OK, I know. There are recipes for Sunomono that are much more complex, but this is still the best version of this simple Japanese salad/appetizer that I ever tasted.
I learned how to make Sunomono when I worked at the International branch of Seattle-First National Bank. Remember Seafirst? Now there was a bank! (Sorry, woolgathering again.) So to continue, it was during those years working at International branch staffed by employees from several ethnic groups that I learned to prepare some of my favorite dishes. But none was as easy to build as this perfect summer side. And if you are like me, the thought of spending a lot of time preparing a salad (or any dish for that matter) on a hot summer evening is just not very appealing.
So do yourself and your family a favor. In the near future, spend a good 7 minutes or so making one of my all time favorite salads.

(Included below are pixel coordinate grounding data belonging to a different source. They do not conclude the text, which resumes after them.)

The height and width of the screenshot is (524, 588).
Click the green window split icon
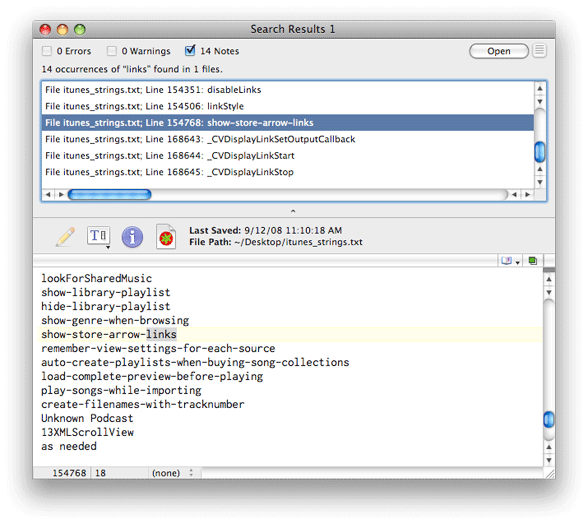(532, 261)
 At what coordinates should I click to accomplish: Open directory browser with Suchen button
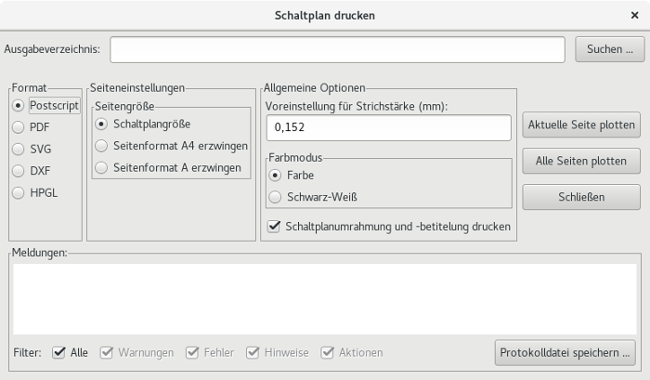pyautogui.click(x=610, y=49)
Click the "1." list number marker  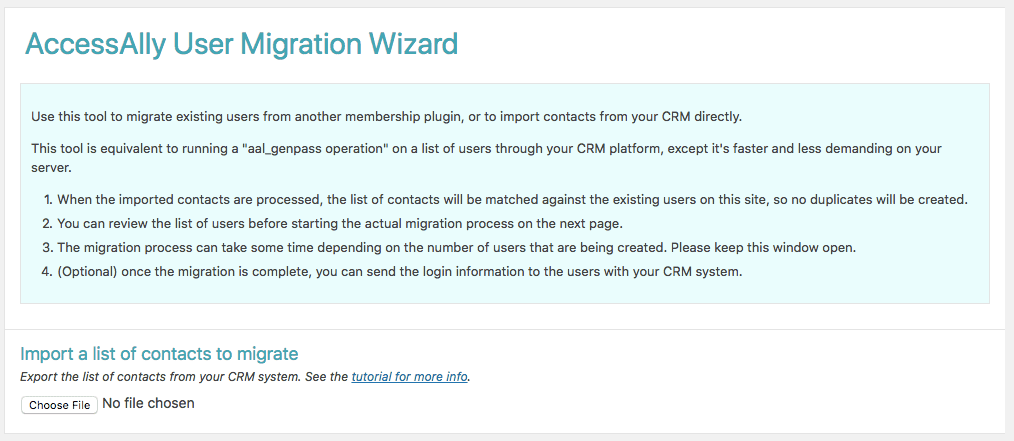coord(47,199)
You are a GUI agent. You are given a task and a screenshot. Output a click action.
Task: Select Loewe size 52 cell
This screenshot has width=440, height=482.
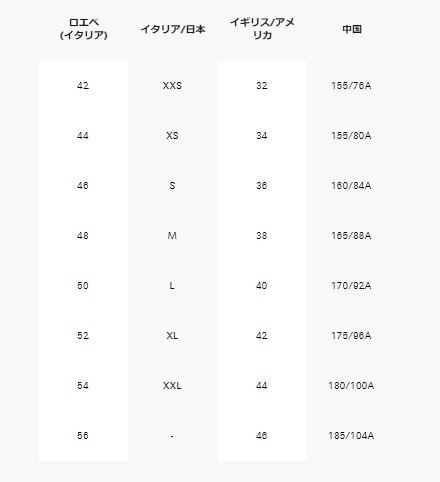pos(83,336)
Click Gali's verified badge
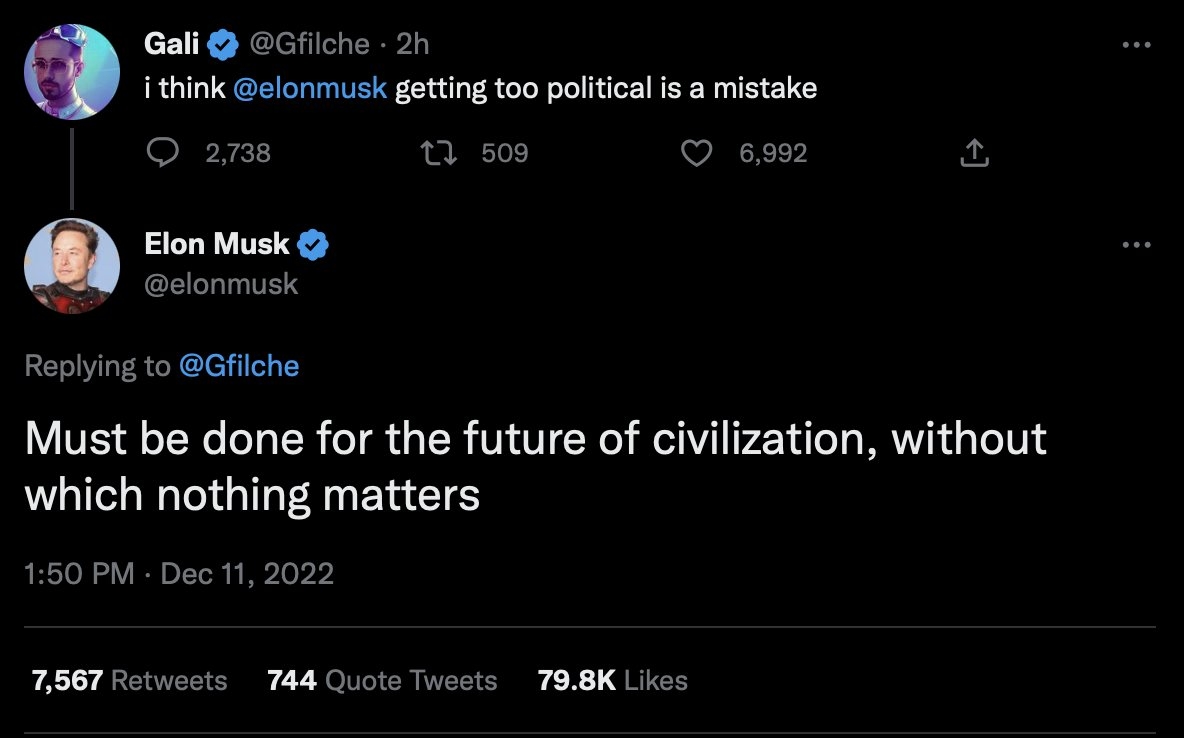1184x738 pixels. [222, 44]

And if you really want to know how well we like this dish, suffice it to say that the two of us can (and usually do) polish off an entire recipe’s worth of this salad at a single sitting. (Last evening was no exception.)

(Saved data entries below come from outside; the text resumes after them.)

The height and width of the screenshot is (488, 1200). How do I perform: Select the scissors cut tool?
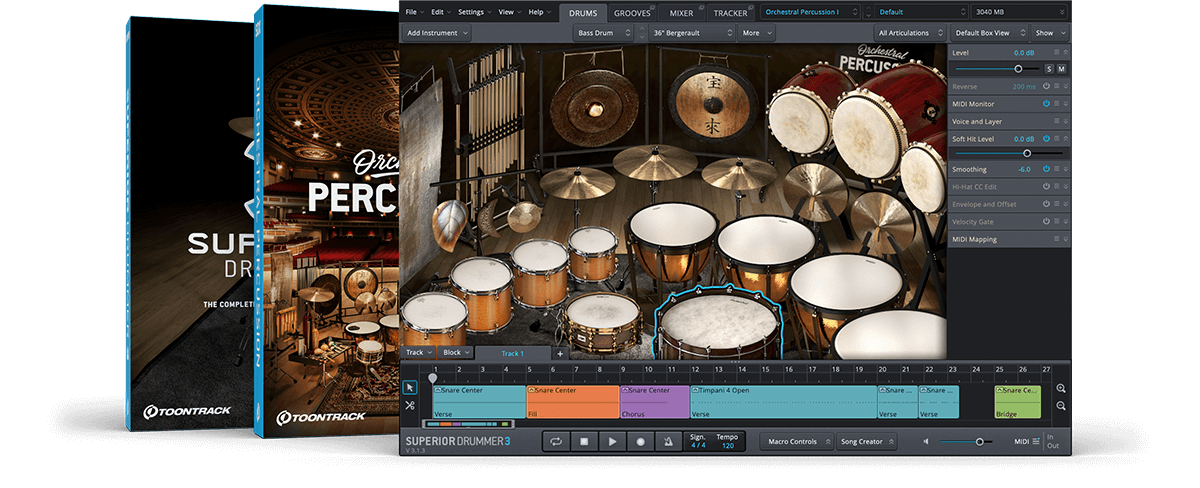point(410,405)
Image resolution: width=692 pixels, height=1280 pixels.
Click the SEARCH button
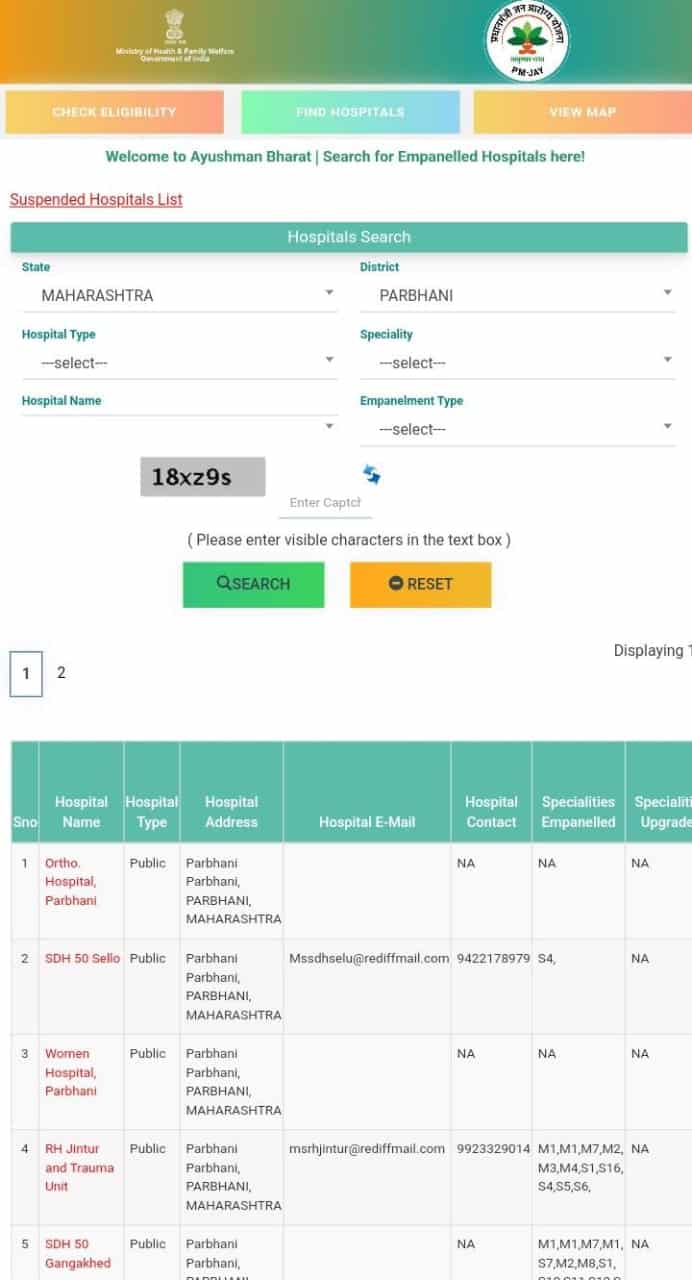253,584
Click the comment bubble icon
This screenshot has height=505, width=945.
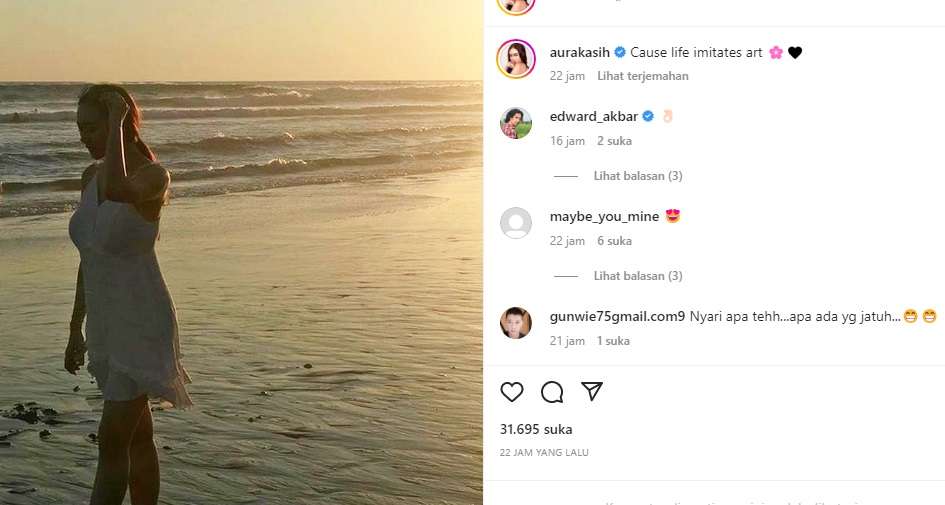[552, 392]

And for those of you with children; don’t think twice about preparing this salad for your family. My kids loved it, and believe me they could be just as picky as the next bunch of heathens. (And of course I use the term “heathens” to describe my children in only the most loving way!)
- 2 T. white distilled vinegar (that’s right, the old fashioned kind)
- 2 T. sugar
- pinch kosher salt
- 1 English cucumber, partially peeled and very thinly sliced
Combine the vinegar, sugar, and salt in a small saucepan. Bring to a boil and remove from heat. Allow to cool to room temperature. When ready to serve, pour the cooled dressing over the cucumber making sure each slice is coated with the sauce. Serve immediately.